> FONTE
In sé l’archetipo dell’eroe, come tutti gli altri archetipi, non è negativo.
Non lo è neanche il pensiero di Nietzsche, dove la coincidenza degli opposti è la forza che spinge un essere umano a divenire l’Übermensch (superuomo), dove tutti gli opposti sono fusi in una unità armonica, conscio e inconscio, bene e male, terra e cielo e l’uomo può esprimere tutto il suo potenziale.
La riaffermazione dell’equilibrio è proprio l’essenza dell’auto-guarigione. Un essere umano diviene indiviso, non più diviso. Nel processo di diventare quello che si è, l’Übermensch unisce ragione e passione, ordine e caos, disciplina e estasi. Diventare uno e libero significa però essere solo, rompere per sempre il cordone ombelicale con la madre. Il superuomo di Nietzesche assomiglia molto all’uomo di Jung che attraverso un lungo processo, diviene veramente se stesso, un individuo.
essere dominati da un archetipo
Come ci spiega Jung, il problema con gli archetipi nasce quando attorno a quello che essi rappresentano si viene a formare un complesso, cioè una specie di nodo, un groviglio di sentimenti e credenze inconsce che si rivelano attraverso il comportamento. Dal momento che quello che è inconscio tende ad essere proiettato sugli altri, cioè attribuito ad altre persone o a situazioni esterne, la proiezione può portare ad una percezione distorta della realtà e delle persone.
La persona viene dominata dagli archetipi tramite un processo inconscio di totale identificazione con gli archetipi stessi.
Ad esempio l’identificazione con l’eroe soddisfa un bisogno, particolarmente forte nell’età giovanile, di raggiungere l’indipendenza psicologica. L’eroe archetipale emerge dall’inconscio come un sole, e brilla di “numinosità”. Ma quello che potrebbe essere l’inizio di un processo di individuazione e quindi di indipendenza diventa negativo a causa della totale identificazione con l’eroe, e cioè la sua emulazione che in definitiva impedisce lo sviluppo reale della personalità.

> CONSEGNA
Traducete in inglese questa frase del testo sugli archetipi: «La persona viene dominata dagli archetipi tramite un processo inconscio di totale identificazione con gli archetipi stessi». Per rispondere usate soltanto il testo sugli archetipi.

Voci tratte da una raccolta:
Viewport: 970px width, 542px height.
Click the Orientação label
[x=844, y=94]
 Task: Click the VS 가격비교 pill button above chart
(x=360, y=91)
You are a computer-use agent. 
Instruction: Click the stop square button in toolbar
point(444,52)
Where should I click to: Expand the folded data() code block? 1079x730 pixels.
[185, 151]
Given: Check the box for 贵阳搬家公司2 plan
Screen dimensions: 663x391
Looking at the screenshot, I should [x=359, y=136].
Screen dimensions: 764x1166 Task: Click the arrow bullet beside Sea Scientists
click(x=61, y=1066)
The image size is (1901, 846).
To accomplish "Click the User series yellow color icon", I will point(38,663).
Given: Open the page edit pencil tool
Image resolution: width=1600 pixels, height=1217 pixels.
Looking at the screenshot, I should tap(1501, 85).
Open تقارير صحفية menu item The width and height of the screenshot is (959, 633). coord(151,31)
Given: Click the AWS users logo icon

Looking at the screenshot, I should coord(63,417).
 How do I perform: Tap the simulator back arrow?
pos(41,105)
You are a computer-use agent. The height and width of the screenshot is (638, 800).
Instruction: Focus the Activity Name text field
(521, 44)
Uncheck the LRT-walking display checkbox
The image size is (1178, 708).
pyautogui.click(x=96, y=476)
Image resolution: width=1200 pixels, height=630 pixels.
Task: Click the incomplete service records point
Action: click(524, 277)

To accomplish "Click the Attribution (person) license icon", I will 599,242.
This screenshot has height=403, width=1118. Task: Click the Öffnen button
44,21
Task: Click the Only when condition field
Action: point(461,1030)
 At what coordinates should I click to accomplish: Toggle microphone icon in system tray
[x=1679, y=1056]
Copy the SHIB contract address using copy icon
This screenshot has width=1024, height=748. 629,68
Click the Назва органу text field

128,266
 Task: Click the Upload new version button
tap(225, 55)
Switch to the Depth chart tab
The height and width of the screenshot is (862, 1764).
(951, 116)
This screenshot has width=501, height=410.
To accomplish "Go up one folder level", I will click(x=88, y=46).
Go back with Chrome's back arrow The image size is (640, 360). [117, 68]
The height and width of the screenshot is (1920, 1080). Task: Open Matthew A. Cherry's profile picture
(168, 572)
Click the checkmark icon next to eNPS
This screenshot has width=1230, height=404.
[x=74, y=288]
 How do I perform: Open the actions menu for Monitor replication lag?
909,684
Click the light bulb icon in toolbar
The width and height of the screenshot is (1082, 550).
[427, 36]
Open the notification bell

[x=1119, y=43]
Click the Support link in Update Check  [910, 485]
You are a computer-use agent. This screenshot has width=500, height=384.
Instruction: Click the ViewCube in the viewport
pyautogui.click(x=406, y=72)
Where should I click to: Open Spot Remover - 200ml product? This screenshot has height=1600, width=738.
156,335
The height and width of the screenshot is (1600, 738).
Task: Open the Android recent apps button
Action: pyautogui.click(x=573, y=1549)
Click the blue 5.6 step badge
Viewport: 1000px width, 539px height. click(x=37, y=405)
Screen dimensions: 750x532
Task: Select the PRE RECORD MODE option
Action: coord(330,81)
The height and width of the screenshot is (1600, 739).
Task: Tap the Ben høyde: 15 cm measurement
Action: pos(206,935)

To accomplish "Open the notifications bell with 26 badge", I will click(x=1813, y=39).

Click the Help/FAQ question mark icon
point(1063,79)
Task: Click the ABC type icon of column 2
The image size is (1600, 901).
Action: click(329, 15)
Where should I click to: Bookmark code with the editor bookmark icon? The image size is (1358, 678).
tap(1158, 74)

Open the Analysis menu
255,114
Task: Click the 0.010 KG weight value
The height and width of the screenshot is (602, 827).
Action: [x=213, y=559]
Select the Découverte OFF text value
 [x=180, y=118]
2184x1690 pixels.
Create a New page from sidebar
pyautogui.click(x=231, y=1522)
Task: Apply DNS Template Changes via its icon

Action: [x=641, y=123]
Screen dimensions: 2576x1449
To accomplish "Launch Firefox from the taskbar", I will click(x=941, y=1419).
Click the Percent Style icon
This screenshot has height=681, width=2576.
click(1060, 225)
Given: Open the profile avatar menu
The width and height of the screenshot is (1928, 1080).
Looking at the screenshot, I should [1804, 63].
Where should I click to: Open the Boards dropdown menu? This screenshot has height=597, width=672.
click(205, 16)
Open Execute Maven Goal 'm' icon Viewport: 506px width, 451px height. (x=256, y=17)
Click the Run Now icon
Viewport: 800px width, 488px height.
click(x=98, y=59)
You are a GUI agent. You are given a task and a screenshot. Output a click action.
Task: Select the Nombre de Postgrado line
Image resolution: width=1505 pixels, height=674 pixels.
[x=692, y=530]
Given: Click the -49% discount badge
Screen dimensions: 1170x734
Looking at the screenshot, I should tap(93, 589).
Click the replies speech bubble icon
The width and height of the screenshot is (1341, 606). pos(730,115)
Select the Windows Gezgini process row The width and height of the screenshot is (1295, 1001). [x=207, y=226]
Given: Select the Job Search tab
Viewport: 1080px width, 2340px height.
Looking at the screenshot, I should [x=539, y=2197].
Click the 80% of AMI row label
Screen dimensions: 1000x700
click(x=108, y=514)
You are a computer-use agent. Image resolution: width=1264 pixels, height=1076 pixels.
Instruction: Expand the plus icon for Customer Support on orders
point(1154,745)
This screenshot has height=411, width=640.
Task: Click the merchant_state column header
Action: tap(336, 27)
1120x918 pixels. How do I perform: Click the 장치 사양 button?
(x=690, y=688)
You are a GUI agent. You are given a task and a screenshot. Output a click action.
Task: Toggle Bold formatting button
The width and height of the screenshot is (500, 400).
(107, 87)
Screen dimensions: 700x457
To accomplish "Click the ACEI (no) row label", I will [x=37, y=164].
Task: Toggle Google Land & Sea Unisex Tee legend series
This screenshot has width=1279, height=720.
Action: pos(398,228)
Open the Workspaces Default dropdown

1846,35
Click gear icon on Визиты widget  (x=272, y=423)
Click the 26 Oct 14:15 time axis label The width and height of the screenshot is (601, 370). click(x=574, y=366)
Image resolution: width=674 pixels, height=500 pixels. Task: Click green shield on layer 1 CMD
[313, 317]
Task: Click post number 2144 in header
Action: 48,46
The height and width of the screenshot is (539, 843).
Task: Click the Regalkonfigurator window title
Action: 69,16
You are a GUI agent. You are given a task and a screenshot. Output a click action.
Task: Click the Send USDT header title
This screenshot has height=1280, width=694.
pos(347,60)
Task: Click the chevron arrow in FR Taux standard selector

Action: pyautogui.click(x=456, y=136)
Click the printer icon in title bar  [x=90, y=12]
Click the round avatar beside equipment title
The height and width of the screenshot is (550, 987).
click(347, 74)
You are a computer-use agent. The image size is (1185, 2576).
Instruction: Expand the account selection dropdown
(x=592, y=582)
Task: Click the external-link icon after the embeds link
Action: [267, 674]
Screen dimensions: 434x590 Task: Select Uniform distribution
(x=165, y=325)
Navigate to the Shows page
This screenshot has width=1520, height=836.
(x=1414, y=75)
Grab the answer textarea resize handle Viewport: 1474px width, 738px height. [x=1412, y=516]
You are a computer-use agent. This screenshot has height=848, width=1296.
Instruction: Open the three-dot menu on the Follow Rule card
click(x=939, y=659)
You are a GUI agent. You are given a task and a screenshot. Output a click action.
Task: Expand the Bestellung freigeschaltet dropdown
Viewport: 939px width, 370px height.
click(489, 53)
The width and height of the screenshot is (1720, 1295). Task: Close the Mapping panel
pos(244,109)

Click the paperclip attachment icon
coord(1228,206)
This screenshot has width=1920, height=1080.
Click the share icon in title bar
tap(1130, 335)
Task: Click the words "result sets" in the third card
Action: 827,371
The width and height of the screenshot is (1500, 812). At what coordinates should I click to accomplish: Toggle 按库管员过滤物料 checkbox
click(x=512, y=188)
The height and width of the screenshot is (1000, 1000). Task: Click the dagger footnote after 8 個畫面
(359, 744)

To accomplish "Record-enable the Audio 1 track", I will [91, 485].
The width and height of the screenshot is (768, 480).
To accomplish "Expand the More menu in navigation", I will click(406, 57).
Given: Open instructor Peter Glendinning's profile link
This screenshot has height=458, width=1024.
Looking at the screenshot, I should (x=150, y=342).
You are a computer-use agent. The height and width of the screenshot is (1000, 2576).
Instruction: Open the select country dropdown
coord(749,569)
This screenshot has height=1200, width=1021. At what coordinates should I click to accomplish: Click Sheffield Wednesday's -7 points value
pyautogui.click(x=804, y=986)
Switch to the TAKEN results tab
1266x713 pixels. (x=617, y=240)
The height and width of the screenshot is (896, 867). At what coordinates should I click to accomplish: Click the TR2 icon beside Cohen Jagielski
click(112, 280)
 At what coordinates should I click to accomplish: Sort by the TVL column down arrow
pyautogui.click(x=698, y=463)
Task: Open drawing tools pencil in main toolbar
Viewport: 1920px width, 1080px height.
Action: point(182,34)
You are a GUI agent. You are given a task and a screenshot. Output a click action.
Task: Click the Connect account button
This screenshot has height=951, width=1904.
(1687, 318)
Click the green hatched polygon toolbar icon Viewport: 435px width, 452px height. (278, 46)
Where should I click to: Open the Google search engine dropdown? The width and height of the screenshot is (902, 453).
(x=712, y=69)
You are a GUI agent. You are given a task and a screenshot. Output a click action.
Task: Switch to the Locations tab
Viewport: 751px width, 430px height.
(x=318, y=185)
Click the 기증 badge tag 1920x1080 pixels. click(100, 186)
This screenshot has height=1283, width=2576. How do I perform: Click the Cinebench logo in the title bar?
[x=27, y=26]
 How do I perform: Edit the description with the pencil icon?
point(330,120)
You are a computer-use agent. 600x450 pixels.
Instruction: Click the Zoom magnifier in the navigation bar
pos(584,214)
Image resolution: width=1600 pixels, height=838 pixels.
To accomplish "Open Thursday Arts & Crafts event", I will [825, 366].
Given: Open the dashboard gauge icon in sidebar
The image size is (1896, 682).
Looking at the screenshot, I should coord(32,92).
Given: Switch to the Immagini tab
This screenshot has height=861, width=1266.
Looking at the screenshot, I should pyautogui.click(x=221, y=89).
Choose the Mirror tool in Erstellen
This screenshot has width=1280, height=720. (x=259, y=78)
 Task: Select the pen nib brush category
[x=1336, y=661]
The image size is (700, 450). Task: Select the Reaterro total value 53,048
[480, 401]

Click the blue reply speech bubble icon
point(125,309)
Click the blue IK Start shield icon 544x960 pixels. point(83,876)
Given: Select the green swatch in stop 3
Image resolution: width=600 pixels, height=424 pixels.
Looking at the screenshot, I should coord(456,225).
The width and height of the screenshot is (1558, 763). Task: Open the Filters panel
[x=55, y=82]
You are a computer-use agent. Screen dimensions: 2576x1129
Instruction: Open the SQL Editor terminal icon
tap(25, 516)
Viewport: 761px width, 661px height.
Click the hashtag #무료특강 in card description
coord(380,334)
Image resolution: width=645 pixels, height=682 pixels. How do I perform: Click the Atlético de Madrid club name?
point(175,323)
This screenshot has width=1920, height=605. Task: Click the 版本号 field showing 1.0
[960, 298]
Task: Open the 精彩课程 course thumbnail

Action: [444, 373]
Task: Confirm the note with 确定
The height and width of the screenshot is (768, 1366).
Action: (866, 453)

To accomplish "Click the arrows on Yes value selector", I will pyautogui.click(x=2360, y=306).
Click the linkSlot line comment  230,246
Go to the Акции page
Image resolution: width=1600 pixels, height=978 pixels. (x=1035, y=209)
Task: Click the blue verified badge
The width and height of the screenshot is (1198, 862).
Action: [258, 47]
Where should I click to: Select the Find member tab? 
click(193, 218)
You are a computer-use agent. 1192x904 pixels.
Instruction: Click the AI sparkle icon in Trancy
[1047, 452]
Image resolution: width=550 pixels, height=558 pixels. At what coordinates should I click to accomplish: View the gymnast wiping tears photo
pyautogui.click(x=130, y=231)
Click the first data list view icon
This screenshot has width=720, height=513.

> RISPOSTA
A person comes to be dominated by archetypes through an unconscious process of total identification with the archetypes themselves.